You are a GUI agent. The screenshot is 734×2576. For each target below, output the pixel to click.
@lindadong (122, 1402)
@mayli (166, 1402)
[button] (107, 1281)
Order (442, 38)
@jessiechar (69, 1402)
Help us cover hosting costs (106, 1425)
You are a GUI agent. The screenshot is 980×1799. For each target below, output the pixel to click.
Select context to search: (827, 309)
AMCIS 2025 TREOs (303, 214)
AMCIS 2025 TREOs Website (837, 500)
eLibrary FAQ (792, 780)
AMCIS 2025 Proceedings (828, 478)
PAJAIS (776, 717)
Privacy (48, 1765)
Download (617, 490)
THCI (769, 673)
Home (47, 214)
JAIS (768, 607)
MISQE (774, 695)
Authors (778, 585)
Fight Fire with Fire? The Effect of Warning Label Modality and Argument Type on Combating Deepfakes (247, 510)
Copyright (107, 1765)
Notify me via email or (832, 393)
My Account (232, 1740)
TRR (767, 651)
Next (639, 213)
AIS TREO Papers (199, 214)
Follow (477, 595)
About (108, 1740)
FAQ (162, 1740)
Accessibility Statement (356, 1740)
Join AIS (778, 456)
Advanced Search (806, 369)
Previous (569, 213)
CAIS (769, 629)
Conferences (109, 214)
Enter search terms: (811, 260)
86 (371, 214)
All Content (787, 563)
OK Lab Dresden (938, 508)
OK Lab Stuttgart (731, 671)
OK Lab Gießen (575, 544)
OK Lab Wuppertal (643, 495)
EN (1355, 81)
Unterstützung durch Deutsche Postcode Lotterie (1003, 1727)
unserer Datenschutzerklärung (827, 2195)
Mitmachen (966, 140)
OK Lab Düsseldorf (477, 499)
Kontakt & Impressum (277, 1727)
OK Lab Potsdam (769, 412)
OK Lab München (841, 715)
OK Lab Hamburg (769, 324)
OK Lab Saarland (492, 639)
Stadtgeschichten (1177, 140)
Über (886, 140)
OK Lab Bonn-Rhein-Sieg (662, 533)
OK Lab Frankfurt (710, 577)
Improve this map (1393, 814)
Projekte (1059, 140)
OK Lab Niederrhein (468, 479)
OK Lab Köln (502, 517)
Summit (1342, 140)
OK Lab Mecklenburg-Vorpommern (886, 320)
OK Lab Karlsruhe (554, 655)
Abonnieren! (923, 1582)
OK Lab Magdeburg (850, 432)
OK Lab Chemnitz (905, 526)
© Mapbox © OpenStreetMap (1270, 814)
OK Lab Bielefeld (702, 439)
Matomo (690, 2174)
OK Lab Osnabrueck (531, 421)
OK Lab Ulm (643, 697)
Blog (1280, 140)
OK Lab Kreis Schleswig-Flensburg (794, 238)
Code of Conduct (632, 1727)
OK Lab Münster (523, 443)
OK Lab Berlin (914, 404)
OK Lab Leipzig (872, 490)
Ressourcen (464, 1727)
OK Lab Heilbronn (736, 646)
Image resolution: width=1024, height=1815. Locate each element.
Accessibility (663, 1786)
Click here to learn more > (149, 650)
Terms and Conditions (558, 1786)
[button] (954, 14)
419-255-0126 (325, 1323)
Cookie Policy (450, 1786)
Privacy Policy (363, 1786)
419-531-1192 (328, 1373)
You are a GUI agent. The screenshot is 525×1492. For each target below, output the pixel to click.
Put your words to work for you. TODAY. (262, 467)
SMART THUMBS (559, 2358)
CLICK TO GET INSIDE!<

• _WRITTEN PROBLEM_
Copy out every row above again, swapping "OK Lab" for "Code Lab" and leaving everything else untouched.

• _OUTPUT BELOW_
You are a GUI agent. The screenshot is 734×2576. For each target below, output the pixel to click.
@lindadong (122, 1402)
@mayli (166, 1402)
[button] (107, 1281)
Order (442, 38)
@jessiechar (69, 1402)
Help us cover hosting costs (106, 1425)
You are a GUI agent. The screenshot is 980×1799. For each target below, output the pixel to click.
Select context to search: (827, 309)
AMCIS 2025 TREOs (303, 214)
AMCIS 2025 TREOs Website (837, 500)
eLibrary FAQ (792, 780)
AMCIS 2025 Proceedings (828, 478)
PAJAIS (776, 717)
Privacy (48, 1765)
Download (617, 490)
THCI (769, 673)
Home (47, 214)
JAIS (768, 607)
MISQE (774, 695)
Authors (778, 585)
Fight Fire with Fire? The Effect of Warning Label Modality and Argument Type on Combating Deepfakes (247, 510)
Copyright (107, 1765)
Notify me via email or (832, 393)
My Account (232, 1740)
TRR (767, 651)
Next (639, 213)
AIS TREO Papers (199, 214)
Follow (477, 595)
About (108, 1740)
FAQ (162, 1740)
Accessibility Statement (356, 1740)
Join AIS (778, 456)
Advanced Search (806, 369)
Previous (569, 213)
CAIS (769, 629)
Conferences (109, 214)
Enter search terms: (811, 260)
86 (371, 214)
All Content (787, 563)
Code Lab Dresden (938, 508)
Code Lab Stuttgart (731, 671)
Code Lab Gießen (575, 544)
Code Lab Wuppertal (643, 495)
EN (1355, 81)
Unterstützung durch Deutsche Postcode Lotterie (1003, 1727)
unserer Datenschutzerklärung (827, 2195)
Mitmachen (966, 140)
Code Lab Düsseldorf (477, 499)
Kontakt & Impressum (277, 1727)
Code Lab Potsdam (769, 412)
Code Lab München (841, 715)
Code Lab Hamburg (769, 324)
Code Lab Saarland (492, 639)
Stadtgeschichten (1177, 140)
Über (886, 140)
Code Lab Bonn-Rhein-Sieg (662, 533)
Code Lab Frankfurt (710, 577)
Improve this map (1393, 814)
Projekte (1059, 140)
Code Lab Niederrhein (468, 479)
Code Lab Köln (502, 517)
Summit (1342, 140)
Code Lab Mecklenburg-Vorpommern (886, 320)
Code Lab Karlsruhe (554, 655)
Abonnieren! (923, 1582)
Code Lab Magdeburg (850, 432)
Code Lab Chemnitz (905, 526)
© Mapbox © OpenStreetMap (1270, 814)
Code Lab Bielefeld (702, 439)
Matomo (690, 2174)
Code Lab Osnabrueck (531, 421)
Code Lab Ulm (643, 697)
Blog (1280, 140)
Code Lab Kreis Schleswig-Flensburg (794, 238)
Code of Conduct (632, 1727)
Code Lab Münster (523, 443)
Code Lab Berlin (914, 404)
Code Lab Leipzig (872, 490)
Ressourcen (464, 1727)
Code Lab Heilbronn (736, 646)
Image resolution: width=1024, height=1815. Locate each element.
Accessibility (663, 1786)
Click here to learn more > (149, 650)
Terms and Conditions (558, 1786)
[button] (954, 14)
419-255-0126 (325, 1323)
Cookie Policy (450, 1786)
Privacy Policy (363, 1786)
419-531-1192 (328, 1373)
You are a GUI agent. The screenshot is 525×1492. For each target below, output the pixel to click.
Put your words to work for you. TODAY. (262, 467)
SMART THUMBS (559, 2358)
CLICK TO GET INSIDE!<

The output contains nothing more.